» **DIRECTIONS**
Transcribe every record exactly.

» **DATASET EXTRACT**

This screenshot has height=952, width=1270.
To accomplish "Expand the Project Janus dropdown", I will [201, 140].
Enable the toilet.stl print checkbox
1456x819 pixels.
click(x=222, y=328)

» **ANSWER SECTION**
This screenshot has height=952, width=1270.
To accomplish "Expand the Project Janus dropdown", I will [201, 140].
Enable the toilet.stl print checkbox
1456x819 pixels.
click(x=222, y=328)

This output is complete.